Stored data:

—————

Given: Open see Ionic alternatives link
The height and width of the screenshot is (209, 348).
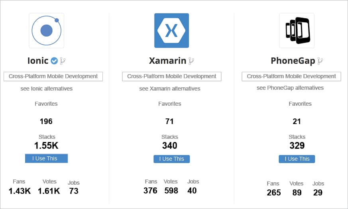Looking at the screenshot, I should [x=47, y=89].
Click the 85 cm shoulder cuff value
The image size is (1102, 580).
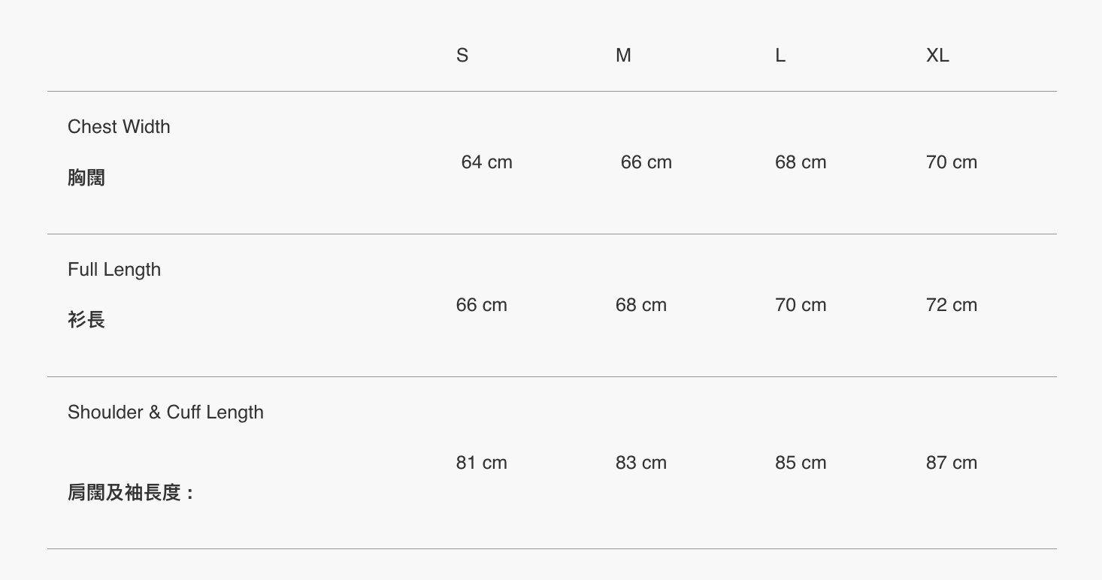coord(801,463)
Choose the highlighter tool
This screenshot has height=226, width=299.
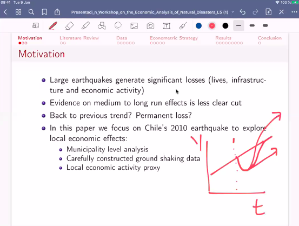pyautogui.click(x=85, y=25)
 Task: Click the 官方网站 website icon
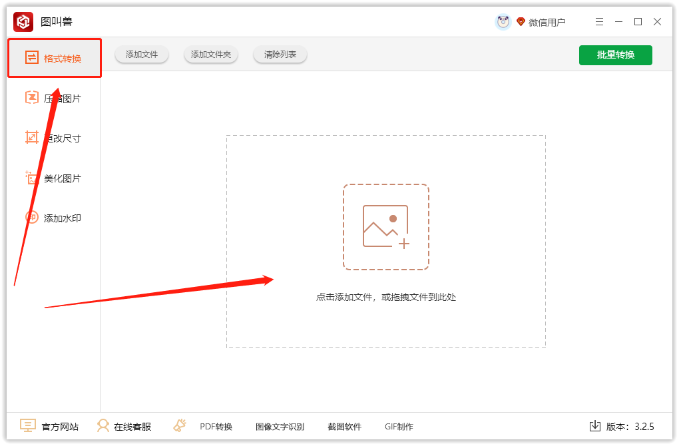coord(27,426)
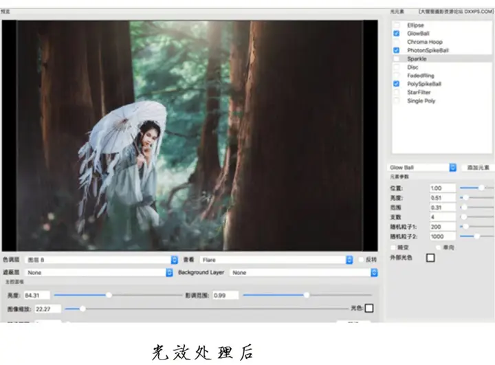495x365 pixels.
Task: Toggle the PhotonSpikeBall checkbox
Action: 397,50
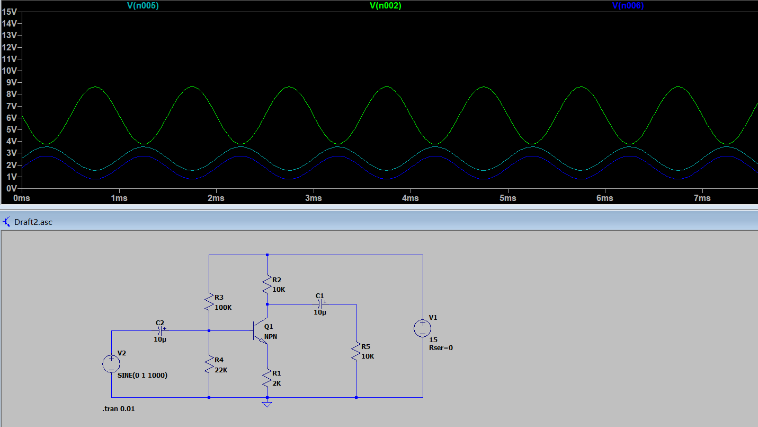Click the 4ms time axis label
This screenshot has width=758, height=427.
pyautogui.click(x=411, y=198)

—————

§ **EXERCISE DIRECTIONS**: No picture should be included when the data are set down again exactly.

§ **RESPONSE**:
Given: Open see Ionic alternatives link
The height and width of the screenshot is (209, 348).
Looking at the screenshot, I should [x=47, y=89].
Click the 85 cm shoulder cuff value
The image size is (1102, 580).
coord(801,463)
Choose the highlighter tool
This screenshot has height=226, width=299.
pyautogui.click(x=85, y=25)
 Task: Click the 官方网站 website icon
coord(27,426)
495x365 pixels.
Task: Toggle the PhotonSpikeBall checkbox
Action: 397,50
Click the 4ms time axis label
This screenshot has width=758, height=427.
pyautogui.click(x=411, y=198)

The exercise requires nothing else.